Plus récemment, d’autres audiences se sont tenues au Québec sur le projet d’inversion de la ligne 9B d’Enbridge. À reculons, sachant que son pouvoir d’action dans ce dossier est nul, les membres de l’Assemblée Nationale participant à l’audience ont accepté d’entendre les opposants au projet. Mais comme ces audiences n’étaient ni plus ni moins qu’une mascarade en ce sens qu’elles n’engagent en rien la société albertaine Enbridge à respecter ce qui en ressortira, le tout n’a été qu’une perte de temps.

D’ailleurs, avant même de se présenter à cette commission, le porte-parole d’Enbridge avait déjà annoncé ses couleurs : « Enbridge ne garantit pas qu’elle respectera les conditions de Québec ». Sachant que les dés étaient pipés en faveur de la société albertaine, Steven Guilbault d’Équiterre « s’est dit «content» des conditions posées qui permettraient d’«améliorer la sécurité». Il demeure toutefois sceptique quant à la réaction attendue de la société albertaine. »

En bout de ligne, le projet d’inversion a été appuyé par tous les partis sauf Québec Solidaire. Le problème demeure que dans la balance il y a entre 26 000 et 51 000 emplois en jeu (selon qui définit ce qui émane de l’industrie pétrochimique au Québec). L’Assemblée Nationale a pris le parti de la sauvegarde de ces emplois en échange du respect des 18 conditions imposées par Québec à la multinationale Ebridge.
Reste à savoir comment cette dernière réagira. Comme le soulignait Steven Guilbault « Si l’Office national de l’énergie (ONE) ne répond pas aux conditions de Québec, je vois difficilement comment le gouvernement pourrait se laisser faire sans mener de bataille, dit M. Guilbeault. Surtout que c’est un gouvernement du Parti québécois ».

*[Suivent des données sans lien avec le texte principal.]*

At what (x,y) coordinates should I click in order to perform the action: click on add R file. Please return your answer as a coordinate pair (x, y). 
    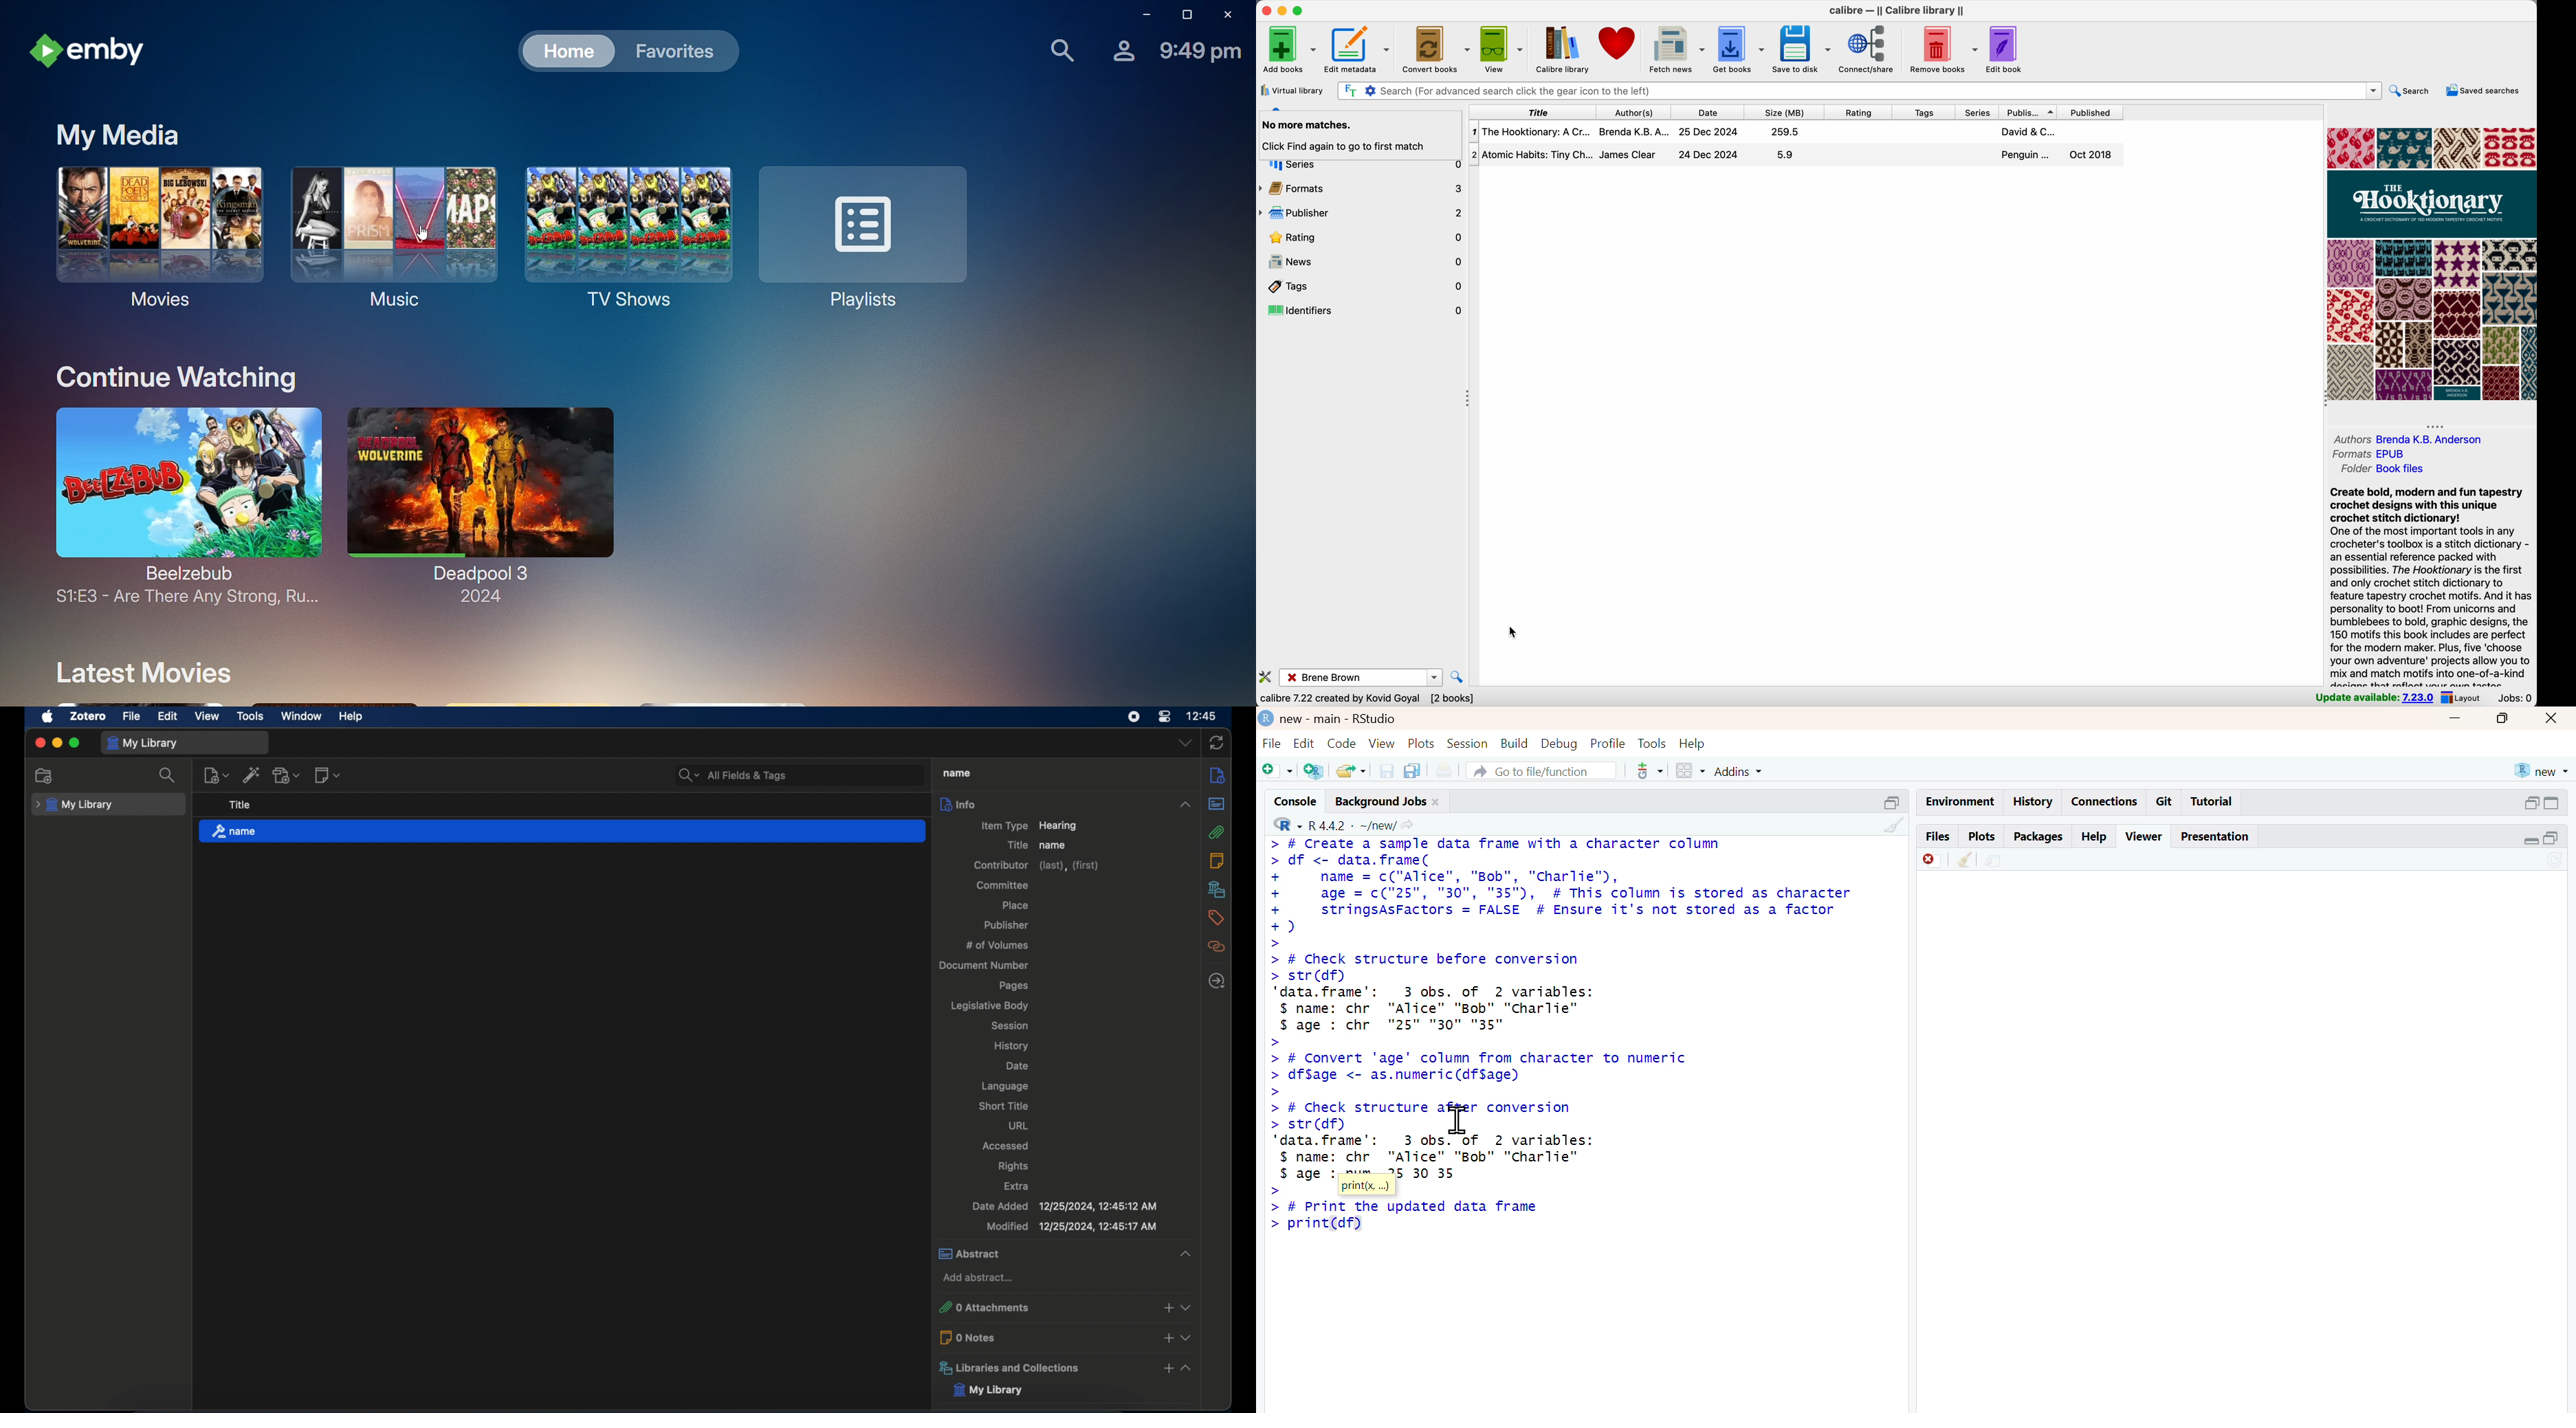
    Looking at the image, I should click on (1314, 771).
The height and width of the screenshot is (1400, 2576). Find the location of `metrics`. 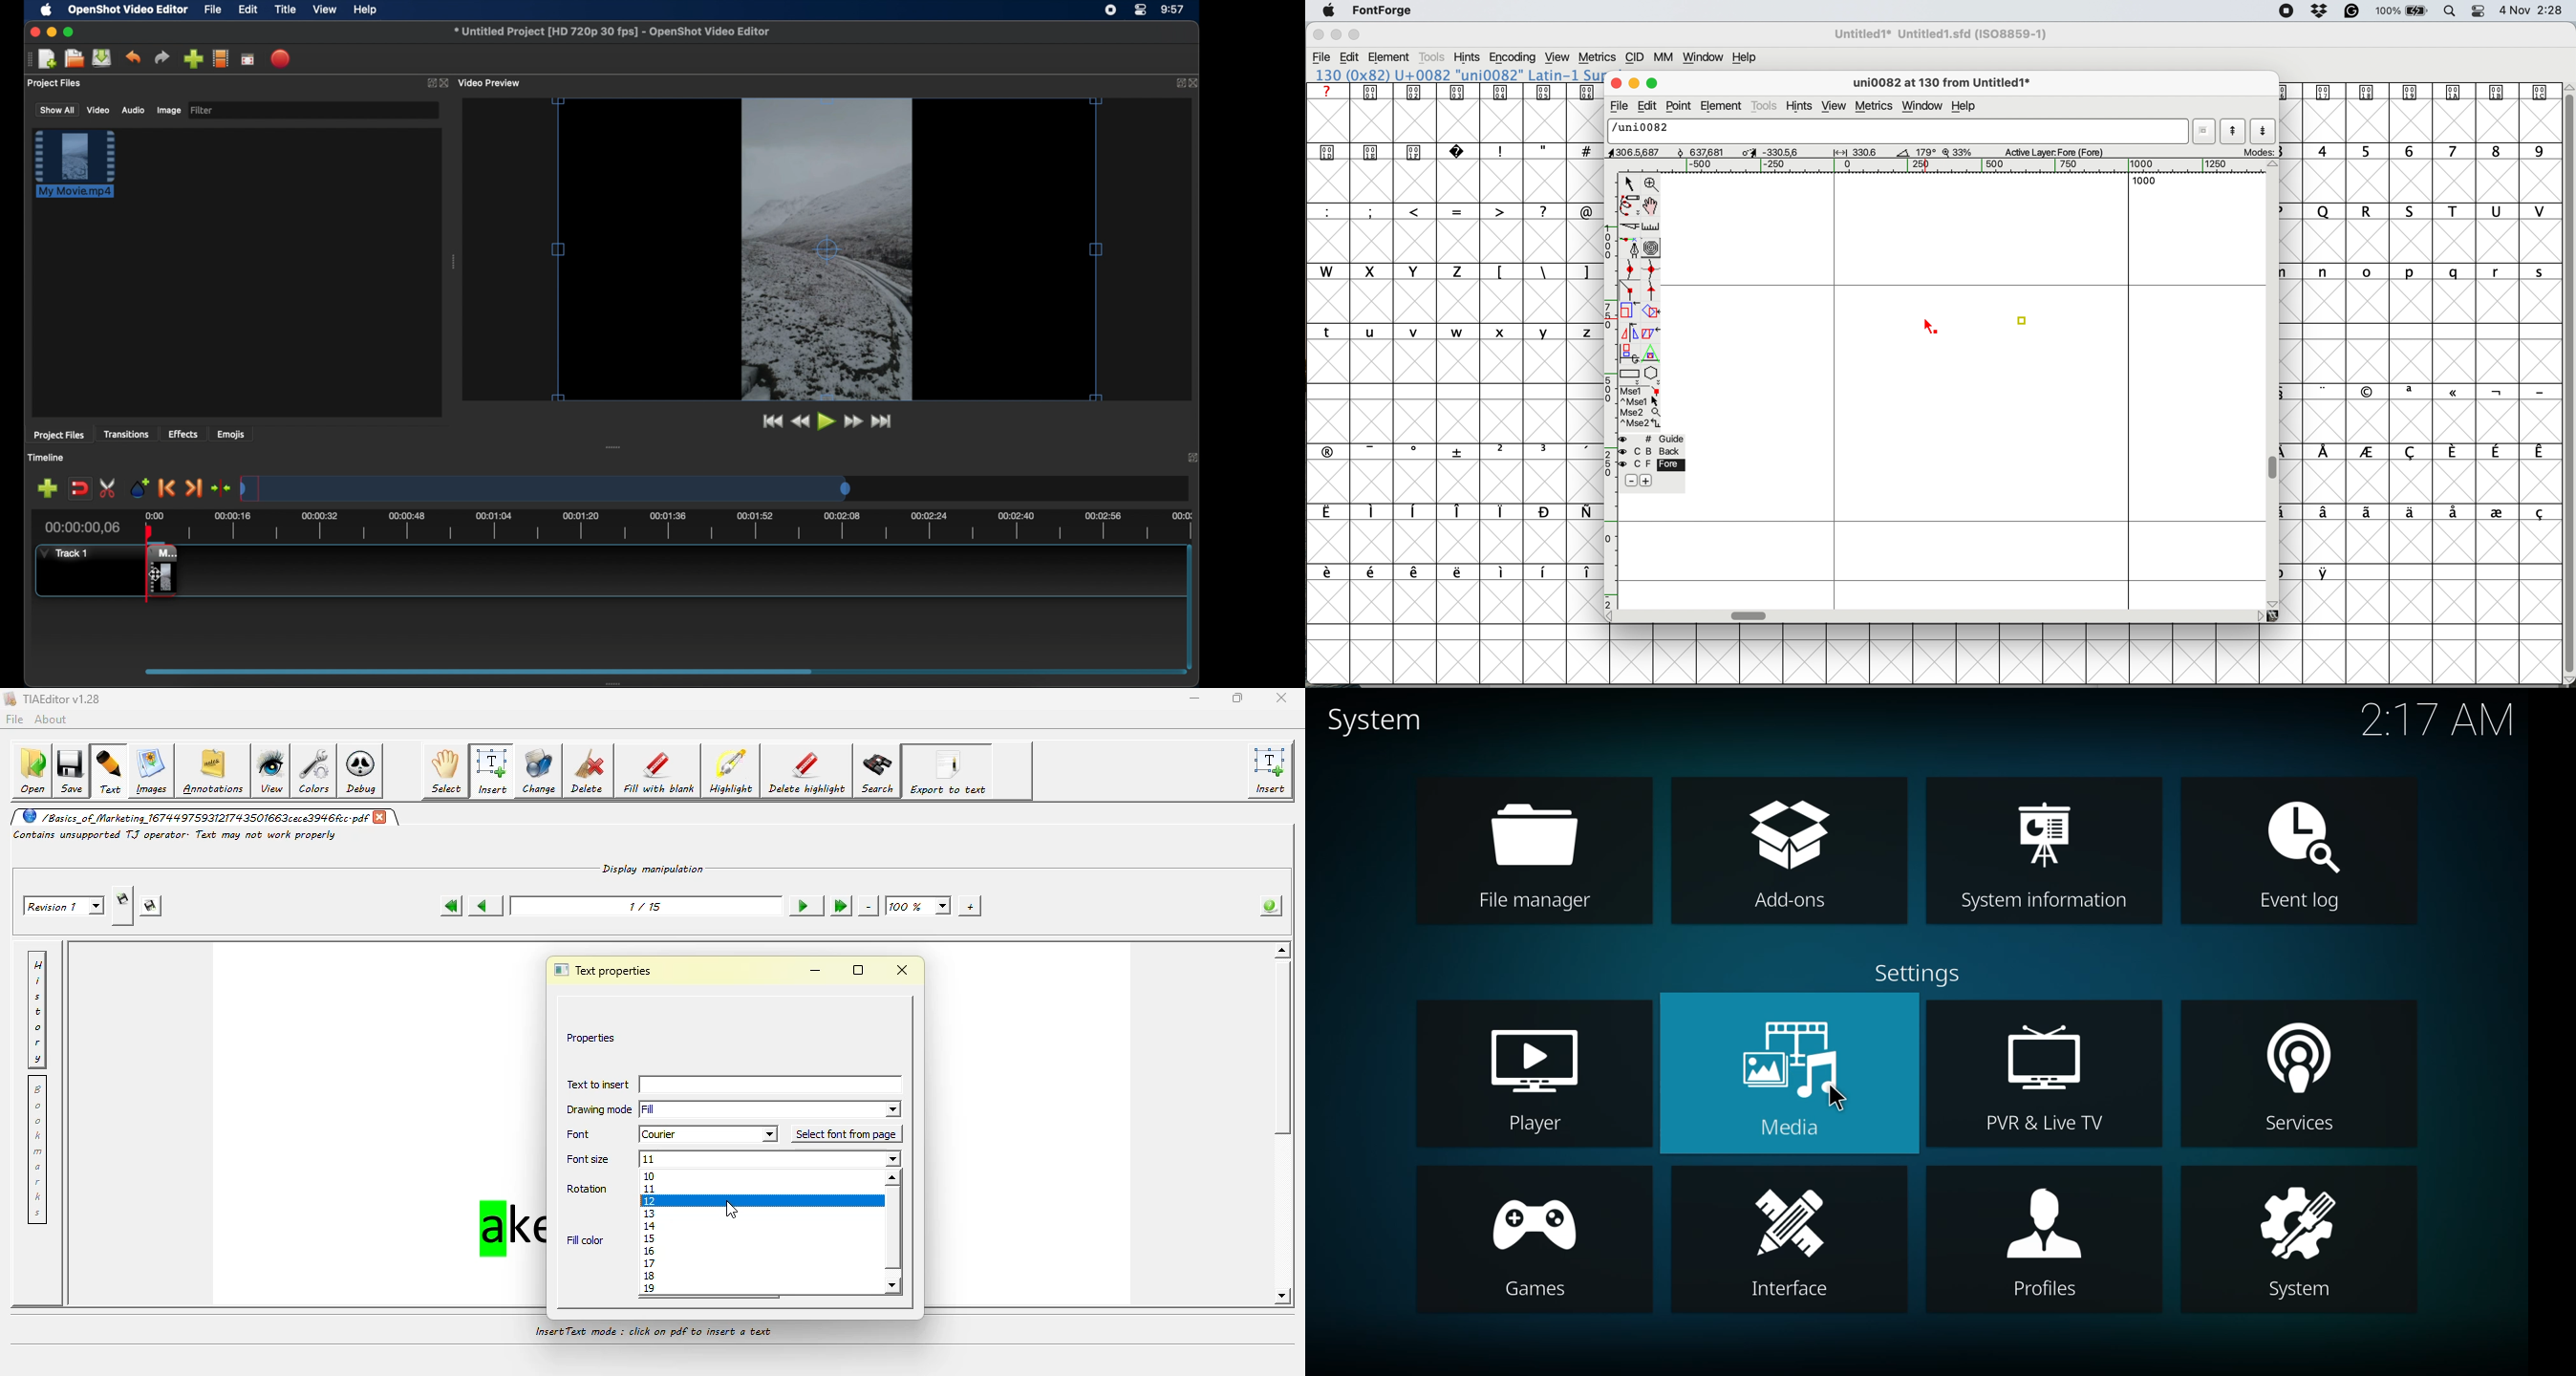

Prochaine étape, fin mars, date attendue de la réponse d’Enbridge et de l’ONÉ. La balle est dans le camp du fédéral qui contrôle tous les leviers décisionnels, n’en déplaisent à ceux qui n’y voient que la seule faute du Parti Québécois. La prochaine bataille se fera à Ottawa.

Car tout n’est pas joué! Si la société albertaine se braque et refuse net toutes les conditions imposées par Québec, on verra de quel bois se chauffe le PQ. Mais cette bataille pourrait bien se produire au moment où, ici, le budget fraîchement déposé aura conduit à la défaite du gouvernement minoritaire du PQ. Auquel cas Enbridge réussira à se faufiler. Car ne comptez pas sur Philippe Couillard nouvellement élu (politique fiction je sais!) pour se battre avec Ottawa. Ce fédéraliste radical espère plutôt signer la constitution de 1982 au plus sacrant, même s’il doit éviter de consulter la population

À suivre…

~ par delorimier sur 10 décembre 2013.